═════ DATASET RECORDS
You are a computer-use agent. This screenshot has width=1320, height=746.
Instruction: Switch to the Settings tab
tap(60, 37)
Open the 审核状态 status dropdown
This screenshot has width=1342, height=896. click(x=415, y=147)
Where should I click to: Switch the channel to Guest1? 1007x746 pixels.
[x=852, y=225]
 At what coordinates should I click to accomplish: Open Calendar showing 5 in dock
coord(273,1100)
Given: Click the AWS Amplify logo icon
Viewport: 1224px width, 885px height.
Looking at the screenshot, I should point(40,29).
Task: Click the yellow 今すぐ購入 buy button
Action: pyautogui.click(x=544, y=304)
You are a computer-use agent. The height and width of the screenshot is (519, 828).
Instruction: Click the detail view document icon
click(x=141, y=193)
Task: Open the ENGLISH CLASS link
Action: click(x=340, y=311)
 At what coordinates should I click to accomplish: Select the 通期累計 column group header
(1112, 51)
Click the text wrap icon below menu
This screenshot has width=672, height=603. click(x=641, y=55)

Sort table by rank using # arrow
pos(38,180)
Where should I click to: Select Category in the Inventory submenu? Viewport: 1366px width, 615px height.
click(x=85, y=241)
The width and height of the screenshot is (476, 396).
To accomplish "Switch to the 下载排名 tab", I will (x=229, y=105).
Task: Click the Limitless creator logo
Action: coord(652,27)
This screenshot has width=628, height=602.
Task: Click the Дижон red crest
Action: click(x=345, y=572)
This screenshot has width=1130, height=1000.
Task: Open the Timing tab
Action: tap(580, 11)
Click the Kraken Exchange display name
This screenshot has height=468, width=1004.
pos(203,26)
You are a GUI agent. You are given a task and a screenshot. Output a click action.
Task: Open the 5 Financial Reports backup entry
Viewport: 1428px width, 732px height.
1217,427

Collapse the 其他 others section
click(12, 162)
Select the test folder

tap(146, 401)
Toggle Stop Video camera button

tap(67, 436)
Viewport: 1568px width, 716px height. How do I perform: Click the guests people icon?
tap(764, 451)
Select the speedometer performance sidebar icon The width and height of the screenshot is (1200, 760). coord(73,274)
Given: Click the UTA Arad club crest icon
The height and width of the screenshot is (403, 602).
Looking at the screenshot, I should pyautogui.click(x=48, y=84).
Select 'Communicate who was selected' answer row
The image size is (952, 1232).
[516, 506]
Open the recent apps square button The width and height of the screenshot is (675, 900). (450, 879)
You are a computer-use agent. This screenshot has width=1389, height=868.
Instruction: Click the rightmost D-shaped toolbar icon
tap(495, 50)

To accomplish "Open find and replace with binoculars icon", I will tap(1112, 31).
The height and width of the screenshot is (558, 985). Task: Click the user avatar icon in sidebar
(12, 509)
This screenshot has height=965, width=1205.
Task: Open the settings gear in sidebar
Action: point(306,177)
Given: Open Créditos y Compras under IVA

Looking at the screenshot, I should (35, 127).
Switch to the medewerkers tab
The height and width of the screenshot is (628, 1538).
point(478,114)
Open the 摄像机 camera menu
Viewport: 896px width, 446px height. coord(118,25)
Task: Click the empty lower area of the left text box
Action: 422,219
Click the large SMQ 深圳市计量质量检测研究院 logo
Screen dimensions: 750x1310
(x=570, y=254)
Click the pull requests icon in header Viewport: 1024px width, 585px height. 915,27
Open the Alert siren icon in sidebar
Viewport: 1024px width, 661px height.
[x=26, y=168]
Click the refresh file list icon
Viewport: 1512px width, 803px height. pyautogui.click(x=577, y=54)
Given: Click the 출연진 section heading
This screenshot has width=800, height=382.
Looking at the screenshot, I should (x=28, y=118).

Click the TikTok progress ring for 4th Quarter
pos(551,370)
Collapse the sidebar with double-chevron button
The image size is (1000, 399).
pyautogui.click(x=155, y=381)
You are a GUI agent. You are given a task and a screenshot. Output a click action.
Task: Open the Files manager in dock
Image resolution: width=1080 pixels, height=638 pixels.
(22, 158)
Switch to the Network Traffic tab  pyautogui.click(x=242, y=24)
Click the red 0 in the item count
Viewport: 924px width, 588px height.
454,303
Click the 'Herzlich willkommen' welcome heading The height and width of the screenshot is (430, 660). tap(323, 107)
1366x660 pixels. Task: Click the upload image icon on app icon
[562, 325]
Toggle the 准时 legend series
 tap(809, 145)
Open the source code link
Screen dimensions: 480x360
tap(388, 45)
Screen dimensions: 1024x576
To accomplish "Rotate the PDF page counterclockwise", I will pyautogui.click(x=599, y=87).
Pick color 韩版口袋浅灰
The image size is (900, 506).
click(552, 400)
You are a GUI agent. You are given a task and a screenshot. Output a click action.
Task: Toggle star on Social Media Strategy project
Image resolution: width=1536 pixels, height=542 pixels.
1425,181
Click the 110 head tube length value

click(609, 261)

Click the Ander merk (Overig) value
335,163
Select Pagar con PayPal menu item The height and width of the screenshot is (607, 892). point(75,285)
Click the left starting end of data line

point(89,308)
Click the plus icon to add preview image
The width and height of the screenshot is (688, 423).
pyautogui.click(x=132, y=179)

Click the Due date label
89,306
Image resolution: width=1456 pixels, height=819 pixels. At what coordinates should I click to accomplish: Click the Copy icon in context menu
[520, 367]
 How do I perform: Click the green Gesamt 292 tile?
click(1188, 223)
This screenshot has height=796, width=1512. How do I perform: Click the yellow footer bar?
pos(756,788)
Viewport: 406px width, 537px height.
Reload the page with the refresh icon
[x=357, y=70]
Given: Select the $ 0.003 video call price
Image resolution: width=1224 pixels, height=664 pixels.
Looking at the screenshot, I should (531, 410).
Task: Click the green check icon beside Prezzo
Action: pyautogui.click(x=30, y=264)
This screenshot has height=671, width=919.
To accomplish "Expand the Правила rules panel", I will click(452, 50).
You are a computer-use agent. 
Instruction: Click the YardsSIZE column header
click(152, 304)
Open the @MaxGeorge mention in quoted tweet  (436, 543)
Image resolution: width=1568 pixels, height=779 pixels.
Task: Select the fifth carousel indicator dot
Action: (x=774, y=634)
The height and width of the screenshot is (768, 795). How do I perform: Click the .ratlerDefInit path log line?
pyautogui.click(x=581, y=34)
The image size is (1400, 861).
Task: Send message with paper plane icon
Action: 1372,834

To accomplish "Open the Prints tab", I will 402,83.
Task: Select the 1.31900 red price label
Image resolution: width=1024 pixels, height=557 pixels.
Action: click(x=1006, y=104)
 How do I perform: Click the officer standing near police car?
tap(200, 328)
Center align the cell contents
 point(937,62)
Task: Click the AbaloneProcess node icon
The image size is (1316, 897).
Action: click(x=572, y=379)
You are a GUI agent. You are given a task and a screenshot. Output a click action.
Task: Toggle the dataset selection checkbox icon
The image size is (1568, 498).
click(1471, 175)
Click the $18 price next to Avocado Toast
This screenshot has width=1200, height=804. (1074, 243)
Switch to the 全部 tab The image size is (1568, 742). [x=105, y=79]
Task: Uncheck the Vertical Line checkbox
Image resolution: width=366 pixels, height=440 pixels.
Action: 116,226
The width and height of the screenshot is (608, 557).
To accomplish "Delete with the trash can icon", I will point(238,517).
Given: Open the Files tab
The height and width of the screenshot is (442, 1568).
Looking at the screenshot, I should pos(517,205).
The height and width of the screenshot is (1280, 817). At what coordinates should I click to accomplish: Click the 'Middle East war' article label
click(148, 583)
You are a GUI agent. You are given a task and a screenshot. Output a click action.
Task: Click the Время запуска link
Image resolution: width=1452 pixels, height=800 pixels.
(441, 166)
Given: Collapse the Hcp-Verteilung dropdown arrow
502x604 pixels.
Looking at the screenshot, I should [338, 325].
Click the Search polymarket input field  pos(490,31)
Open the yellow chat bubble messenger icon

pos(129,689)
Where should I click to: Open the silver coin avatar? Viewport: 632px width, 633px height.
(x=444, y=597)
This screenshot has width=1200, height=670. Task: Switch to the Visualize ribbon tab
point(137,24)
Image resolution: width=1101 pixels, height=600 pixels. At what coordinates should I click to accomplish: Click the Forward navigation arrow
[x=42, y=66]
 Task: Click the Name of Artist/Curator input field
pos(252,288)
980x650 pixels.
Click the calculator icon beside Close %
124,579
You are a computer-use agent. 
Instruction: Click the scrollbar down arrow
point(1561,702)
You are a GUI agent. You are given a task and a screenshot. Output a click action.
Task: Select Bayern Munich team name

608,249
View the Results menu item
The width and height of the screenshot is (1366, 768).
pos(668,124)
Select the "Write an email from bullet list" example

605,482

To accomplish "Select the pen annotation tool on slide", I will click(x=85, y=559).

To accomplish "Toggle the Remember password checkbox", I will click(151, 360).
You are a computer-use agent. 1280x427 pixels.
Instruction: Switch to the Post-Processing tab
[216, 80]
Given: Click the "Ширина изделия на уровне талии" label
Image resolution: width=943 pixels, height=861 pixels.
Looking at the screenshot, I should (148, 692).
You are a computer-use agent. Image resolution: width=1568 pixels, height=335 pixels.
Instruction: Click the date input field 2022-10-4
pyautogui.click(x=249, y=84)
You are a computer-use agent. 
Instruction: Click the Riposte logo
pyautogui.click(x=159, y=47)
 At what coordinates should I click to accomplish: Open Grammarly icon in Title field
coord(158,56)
══════════
## WHAT THIS TASK INVOLVES
Exactly the lines from the one containing "At what coordinates should I click to accomplish: Open Grammarly" through the last line of the material above are to be returned, with nothing else.

## ANSWER TO THE EXERCISE
 At what coordinates should I click to accomplish: Open Grammarly icon in Title field
coord(158,56)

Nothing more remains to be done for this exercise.